### Available data ###

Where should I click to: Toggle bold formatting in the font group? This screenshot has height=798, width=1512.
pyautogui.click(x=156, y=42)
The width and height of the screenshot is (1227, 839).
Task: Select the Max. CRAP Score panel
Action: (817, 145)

###

• Exercise directions: Copy the entire listing above, line for line, exactly.

• Answer area:
Where should I click to: Toggle bold formatting in the font group? This screenshot has height=798, width=1512.
pyautogui.click(x=156, y=42)
The width and height of the screenshot is (1227, 839).
Task: Select the Max. CRAP Score panel
Action: (817, 145)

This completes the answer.